#### Extract:
====================

We know we cannot make you all into swimming stars who reach the Olympics like Tom Daley or Rebecca Adlington but we can help you to reach your own level of achievement and satisfaction in the sport. The important thing is not
to be disappointed by what you don’t do but what you can do. Whatever your level of achievement, be it as a good club swimmer, a county finalist or a national champion, you, your family and your club should be proud of your achievements.
Your club officers and coaches are committed to help you be happy and content in your club but we know sometimes swimmers do have problems for a number of reasons. These may be due to:
• Your training regime and / or lack of achievement in competitions.
• How you are being treated by other young people or adults inside or outside of the club.
Training and achievement issues
Even Olympic swimmers do not have a smooth ride in terms achieving best times at every meet they attend. Often minor injuries will cause a period during which you will not improve and sometimes nothing is obviously the cause for not doing as well as you did 6 months ago. Young people grow at different rates and the person you may have been faster than last year may suddenly now be leaving you in their wake. The main thing is don’t panic. This happens to everyone at some time. But we know it can be made worse by other swimmers or adults pointing out that you are “not improving”.
"No One in our club will feel bullied or vulnerable because of our actions. We will support ALL members of our Club"Kev Sissons Club Chair 2015- 2018
So what can you do?
Don’t worry, talk it over with someone who can help such as:
• Your parents and / or your coach.
• More senior club swimmers who have probably experienced similar problems in their years of competitions.
• Your friends at the club. They will offer you support and advice to help you. Issues of the behavior of others towards you
• Sometimes you feel angry or upset with other people and how they are behaving towards you.
• You feel that another swimmer or an adult at the club is not treating you properly.
• It may be that someone is being unkind to you, they may be bullying you.
• It may be that you feel uncomfortable with what is happening in training or elsewhere in the club.
• It may be that you are unhappy about things that are happening outside of the club and want to tell an adult in the club you trust.
• It may be that someone is saying or doing things that make you feel uncomfortable, unhappy and sad.
For this reason the ASA has developed ways to help you should you have any such concerns.
• Your club can deal with bullying by other swimmers or adults.
• They can help resolve problems with the behavior of others towards you.
Or if they can’t,
• They will contact other trustworthy adults you can share your concerns with who will listen, take what you say seriously and act to help you.
So what should you do?
What is important is that you speak to an adult with whom you feel comfortable and able to tell what is happening or worrying you. Below is a list of possible people to whom you will be able to turn for assistance and reassurance.

====================

#### Available data:
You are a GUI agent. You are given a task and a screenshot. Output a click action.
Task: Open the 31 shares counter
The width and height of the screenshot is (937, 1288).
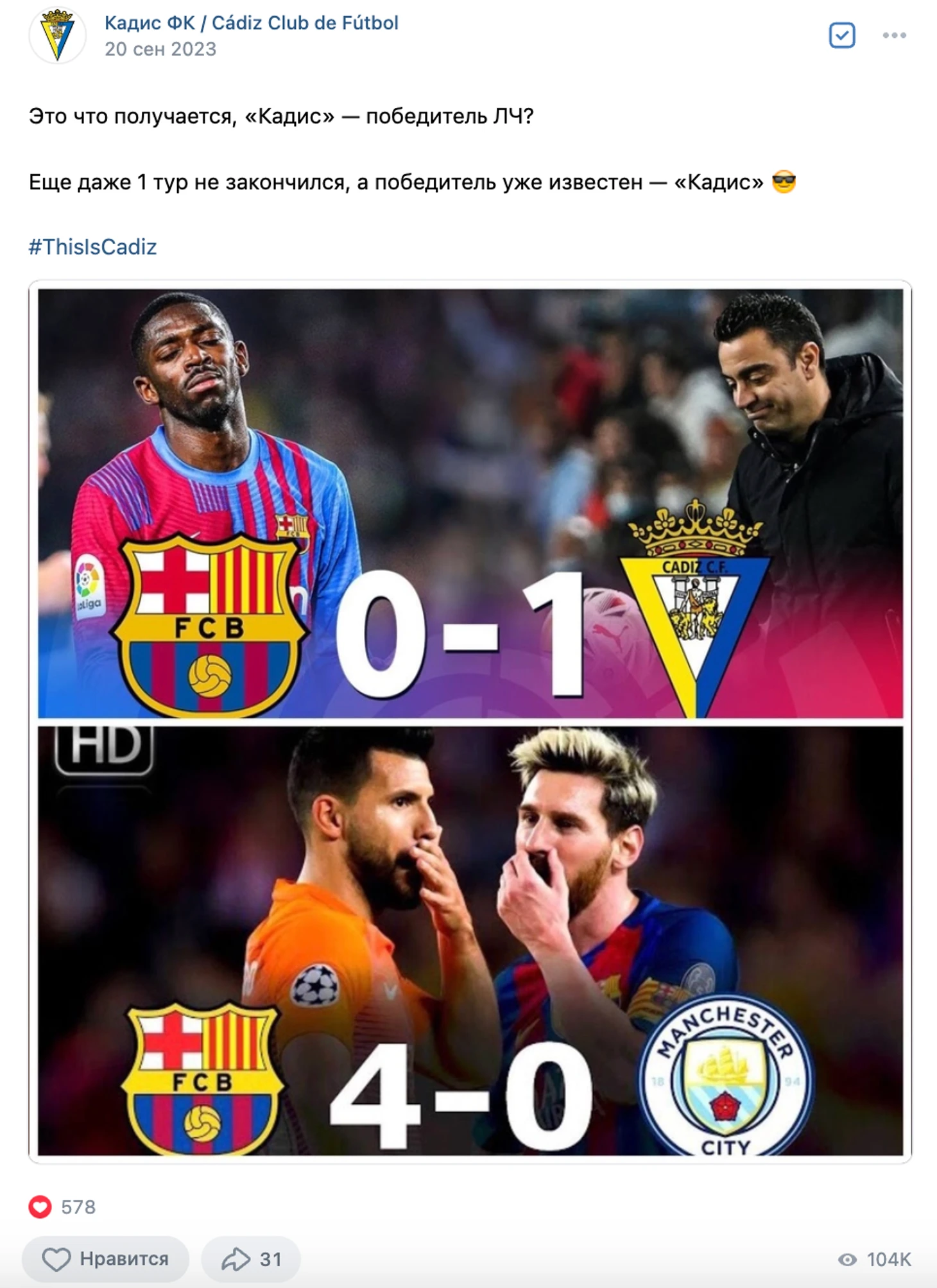click(270, 1259)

====================

#### Instruction:
From the swimming club text, copy out the words from "We know we cannot" up to and including "of the club.".

#### Answer in full:
We know we cannot make you all into swimming stars who reach the Olympics like Tom Daley or Rebecca Adlington but we can help you to reach your own level of achievement and satisfaction in the sport. The important thing is not
to be disappointed by what you don’t do but what you can do. Whatever your level of achievement, be it as a good club swimmer, a county finalist or a national champion, you, your family and your club should be proud of your achievements.
Your club officers and coaches are committed to help you be happy and content in your club but we know sometimes swimmers do have problems for a number of reasons. These may be due to:
• Your training regime and / or lack of achievement in competitions.
• How you are being treated by other young people or adults inside or outside of the club.